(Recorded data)

◆ ◆ ◆ ◆

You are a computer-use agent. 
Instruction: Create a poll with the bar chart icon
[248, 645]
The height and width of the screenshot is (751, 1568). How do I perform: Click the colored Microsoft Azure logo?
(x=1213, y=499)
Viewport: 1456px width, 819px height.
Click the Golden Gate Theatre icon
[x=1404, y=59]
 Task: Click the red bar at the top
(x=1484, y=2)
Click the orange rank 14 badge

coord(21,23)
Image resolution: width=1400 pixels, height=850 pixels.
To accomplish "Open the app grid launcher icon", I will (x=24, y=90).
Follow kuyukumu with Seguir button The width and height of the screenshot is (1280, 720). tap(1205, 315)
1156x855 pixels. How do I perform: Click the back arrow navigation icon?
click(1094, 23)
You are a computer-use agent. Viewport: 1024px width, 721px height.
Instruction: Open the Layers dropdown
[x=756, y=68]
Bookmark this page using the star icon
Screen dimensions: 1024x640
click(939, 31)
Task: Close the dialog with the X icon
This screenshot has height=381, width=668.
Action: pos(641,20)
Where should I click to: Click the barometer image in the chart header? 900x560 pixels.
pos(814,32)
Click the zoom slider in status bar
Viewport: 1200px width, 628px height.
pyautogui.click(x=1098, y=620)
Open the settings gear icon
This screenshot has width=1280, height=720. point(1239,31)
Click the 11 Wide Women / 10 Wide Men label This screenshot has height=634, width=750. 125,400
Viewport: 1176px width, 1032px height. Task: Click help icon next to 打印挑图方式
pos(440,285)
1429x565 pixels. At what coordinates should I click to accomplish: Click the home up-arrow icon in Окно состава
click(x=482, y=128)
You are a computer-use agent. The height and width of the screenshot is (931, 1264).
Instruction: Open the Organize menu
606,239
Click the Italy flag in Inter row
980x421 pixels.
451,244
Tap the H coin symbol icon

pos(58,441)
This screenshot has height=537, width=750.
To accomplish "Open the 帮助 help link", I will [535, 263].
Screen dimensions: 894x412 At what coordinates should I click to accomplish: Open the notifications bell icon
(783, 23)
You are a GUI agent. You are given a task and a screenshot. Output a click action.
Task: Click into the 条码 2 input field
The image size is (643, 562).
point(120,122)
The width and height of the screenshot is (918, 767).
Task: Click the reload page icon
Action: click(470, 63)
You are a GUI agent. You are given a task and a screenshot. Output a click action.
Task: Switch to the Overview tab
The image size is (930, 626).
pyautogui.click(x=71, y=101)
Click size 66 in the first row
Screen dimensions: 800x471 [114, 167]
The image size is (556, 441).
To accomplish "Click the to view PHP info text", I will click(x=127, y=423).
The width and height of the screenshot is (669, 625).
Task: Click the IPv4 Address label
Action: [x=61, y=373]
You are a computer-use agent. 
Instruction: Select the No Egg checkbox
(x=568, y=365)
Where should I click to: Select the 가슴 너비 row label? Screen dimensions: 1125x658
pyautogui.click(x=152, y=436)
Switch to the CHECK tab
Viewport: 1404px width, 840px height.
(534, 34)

◆ ◆ ◆ ◆

# THE PROBLEM
Retype the listing above exactly as it appears, from its first line up to and including the line that contains "(x=1213, y=499)".

# THE OUTPUT
You are a computer-use agent. 
Instruction: Create a poll with the bar chart icon
[248, 645]
The height and width of the screenshot is (751, 1568). How do I perform: Click the colored Microsoft Azure logo?
(x=1213, y=499)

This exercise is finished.